Так, поколение, читавшее Павезе и Витторини, боролось в партизанских отрядах, часто на стороне коммунизма, праздновало Октябрьскую революцию и славило харизматическую фигуру Иосифа Сталина, но это не мешало ему быть очарованным и одержимым некой Америкой надежды, обновления, прогресса и революции.

Витторини и Павезе к концу войны были уже взрослыми зрелыми людьми, им исполнилось почти по сорок лет. Второе поколение моего очерка – это ребята, родившиеся в тридцатые. Многие из них к концу войны повзрослеют и обратятся в марксизм.

Но их марксизм будет отличаться от марксизма Витторини и Павезе, отмеченного борьбой за освобождение и ужасом перед фашистской диктатурой. В нем будет больше идей всемирного братства, чем какой-либо конкретной идеологиеи. Для второго поколения марксистов это был опыт политической организации и философской ангажированности. Идеалом этого поколения был Советский Союз, его эстетика соцреализма, его миф о рабочем классе. Итальянцы второго поколения были противниками Америки в политическом и экономическом плане, но симпатизировали разным сторонам американской социальной истории, им импонировала та “настоящая” Америка первооткрывателей и первой анархистской оппозиции, “социалистическая” Америка Джека Лондона и Дос Пассоса.

Именно поэтому даже в моменты самой жестокой борьбы против американской капиталистической идеологии, даже когда Витторини оставил партию из-за идеологических разногласий с ее лидером Пальмиро Тольятти, официальная марксистская культура никогда не предавала анафеме дух антологии Americana.

Тем не менее нас больше интересует другое лицо того второго поколения, которое могло существовать и на внутренней, и на внешней стороне двух марксистских партий той эпохи, социалистической и коммунистической. Лицо это столь размыто и неопределенно, что я вынужден допустить нарративную вольность. Придумаю воображаемого персонажа по имени Роберто. Среди представителей его класса наверняка встречались как девяностопроцентные Роберто, так и десятипроцентные. Мой же будет стопроцентным Роберто. Возможно, среди членов главного политбюро Итальянской компартии таких Роберто было немного; но мой Роберто меньше ходил на партсобрания и больше – на культурные мероприятия, имел связи с издательскими домами, кинематографом, газетами, посещал концерты и именно в этом смысле считался авторитетом в вопросах культуры.

Родился Роберто где-то между 1926 и 1931 годами. Воспитанный в духе фашистской школы, свой первый акт протеста (пока еще несознательного) он совершил, читая плохо переведенные американские комиксы. Флэш Гордон против Минга – его первый образ борьбы против тирании.
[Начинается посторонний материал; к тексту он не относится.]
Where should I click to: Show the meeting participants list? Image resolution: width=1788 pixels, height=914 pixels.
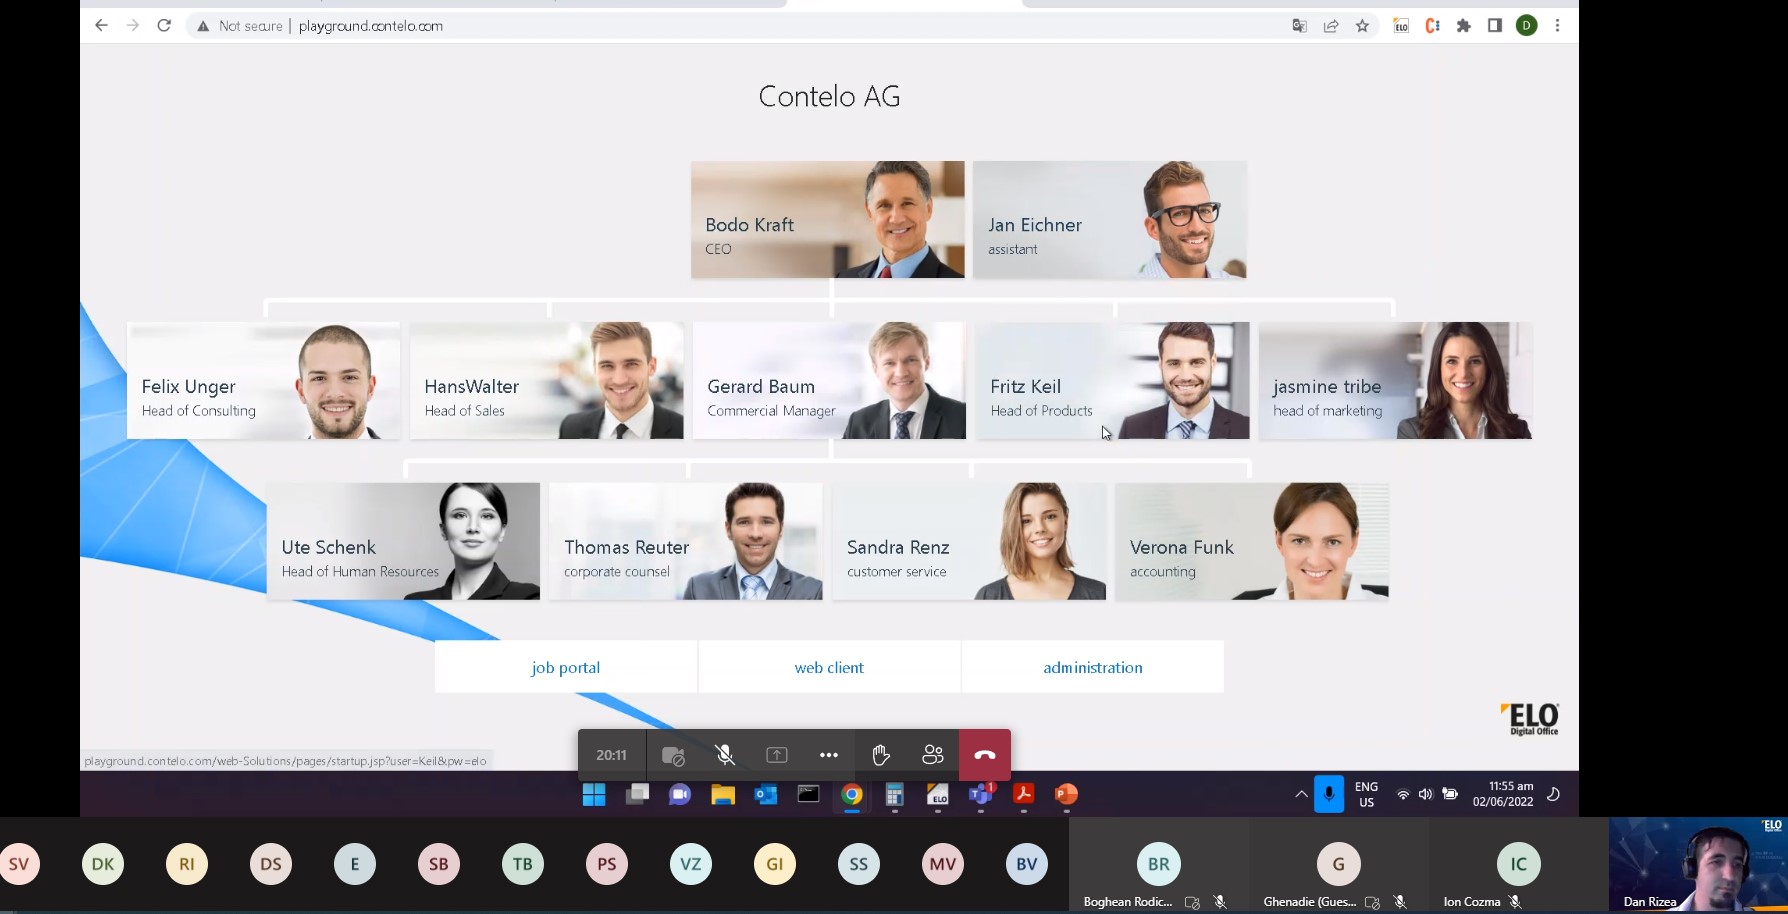(x=932, y=755)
Фантом был, конечно, колонистом, но, вместо того чтобы навязывать западные модели обитателям бенгальских джунглей, он старался сохранять древние и мудрые традиции племени бандаров. Мышонок-журналист Тополино (Микки-Маус), выступающий против коррумпированных политиканов и борющийся за выживание своей газеты, преподал Роберто первый урок свободы слова. В 1942 году правительство запретило шарики и комиксы с американскими героями. Тополино заменили на Тоффолино, человека, а не мышонка, из соображений расовой чистоты. Тогда Роберто стал тайно собирать оставшиеся издания. Тихий, печальный протест.

В 1939 году Ринго из “Дилижанса” стал кумиром молодого поколения. Ринго боролся не за идею, не за родину, а за себя и проститутку. Он не вписывался в героическую риторику, а значит, автоматически мог считаться антифашистом. Антифашистами были и Фред Астер с Джинджер Роджерс, поскольку противопоставлялись пилоту Лучано Серра, персонажу пафосного фильма, прославляющего имперский фашизм, к созданию которого приложил руку Витторио Муссолини. Образцами для подражания Роберто выбрал Сэма Спейда, Измаила, Эдварда Дж. Робинсона, Чаплина и Мэдрейка Волшебника. Готов поспорить, что среднему американцу, ностальгирующему по массовой культуре его детства, будет сложно найти связь между Джимми Дуранте, Гэри Купером в фильме “По ком звонит колокол”, Джеймсом Кэгни в “Янки Дудл Денди” и гребцами из “Моби Дика”. Но Роберто и его друзья видели нечто общее, связывавшее их красной нитью: все эти персонажи любили жить и не хотели умирать. Они являли собой противоположность сверхчеловеку, порожденному фашистской культурой, который славил Сестру Смерть и готов был подорвать себя на двух гранатах и с цветком во рту. Любить степ означало, во‑первых, презирать парадный маршевый шаг, а во‑вторых – с иронией смотреть на стахановские аллегории соцреализма.